Using gold nanoparticles to assess protein accessibility and protein-protein interactions in complex networks

Geometric and structural features of protein networks are difficult to assess when networks lack a defined structure and when solubility of the involved proteins is limited. Solubility issues prevent using spectroscopic approaches, and amorphous structures make classical/advanced microscopic approaches almost inefficacious. We took advantage of the high thiol reactivity of the surface of Au nanoparticles (AuNPs) to test accessibility of protein thiols in a complex model network, involving water-insoluble gliadins and glutenins in durum wheat semolina, where proteins interact through both hydrophobic interactions and disulfide bonds. After removal of non covalently bound proteins, proteins bound to the AuNPs (either directly or through "piggybacking" on other proteins) were identified by MS/MS. No gluten proteins were bound to AuNPs (20 nm average size) in the absence of pre-treatments (low molarity urea or detergents) that loosened hydrophobic interactions in the grain proteins network.

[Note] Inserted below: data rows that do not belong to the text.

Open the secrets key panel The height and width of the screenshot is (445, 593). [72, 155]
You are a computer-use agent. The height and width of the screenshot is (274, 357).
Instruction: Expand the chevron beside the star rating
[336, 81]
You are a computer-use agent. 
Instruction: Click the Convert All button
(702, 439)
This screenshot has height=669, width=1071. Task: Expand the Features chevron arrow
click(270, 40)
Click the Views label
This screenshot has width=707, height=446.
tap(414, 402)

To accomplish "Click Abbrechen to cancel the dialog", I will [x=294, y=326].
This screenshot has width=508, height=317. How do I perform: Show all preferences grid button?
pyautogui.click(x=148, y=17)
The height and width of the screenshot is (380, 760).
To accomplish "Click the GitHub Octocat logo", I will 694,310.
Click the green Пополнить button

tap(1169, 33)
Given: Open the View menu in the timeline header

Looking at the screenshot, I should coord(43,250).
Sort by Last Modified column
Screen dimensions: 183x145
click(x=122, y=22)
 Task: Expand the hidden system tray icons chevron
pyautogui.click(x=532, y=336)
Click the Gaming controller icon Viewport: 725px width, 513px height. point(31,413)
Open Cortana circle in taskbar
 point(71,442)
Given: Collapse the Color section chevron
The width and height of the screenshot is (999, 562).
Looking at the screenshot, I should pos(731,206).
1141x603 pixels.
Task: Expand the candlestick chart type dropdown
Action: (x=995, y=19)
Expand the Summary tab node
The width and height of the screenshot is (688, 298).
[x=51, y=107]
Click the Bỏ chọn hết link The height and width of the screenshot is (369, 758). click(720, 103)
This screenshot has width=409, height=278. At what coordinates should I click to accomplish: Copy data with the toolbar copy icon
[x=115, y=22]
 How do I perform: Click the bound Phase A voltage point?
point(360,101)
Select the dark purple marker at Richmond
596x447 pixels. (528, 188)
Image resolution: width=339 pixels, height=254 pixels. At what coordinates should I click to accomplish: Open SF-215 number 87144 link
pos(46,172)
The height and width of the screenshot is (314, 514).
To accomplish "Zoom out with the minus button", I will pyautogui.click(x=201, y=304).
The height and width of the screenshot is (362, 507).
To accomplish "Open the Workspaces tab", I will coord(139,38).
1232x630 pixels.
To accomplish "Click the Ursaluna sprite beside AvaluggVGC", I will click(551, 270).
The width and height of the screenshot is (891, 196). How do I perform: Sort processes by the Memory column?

Gluten proteins bound in network-loosening conditions included both glutenins (containing both free cysteines and intramolecular disulfides), but also gliadins (having no free cysteines and many intramolecular disulfides), proving that the two protein classes are interacting in the grain through intermolecular disulfides. These preliminary results pave the way to using AuNPs of different size for testing the nature of interacting proteins, the chemistry of their interaction, and the geometrical features of the resulting network whenever cysteine-containing proteins are involved. This is obviously relevant to many food-related systems, but may be useful also for addressing the chemical and geometrical features of several pathologically relevant protein aggregates.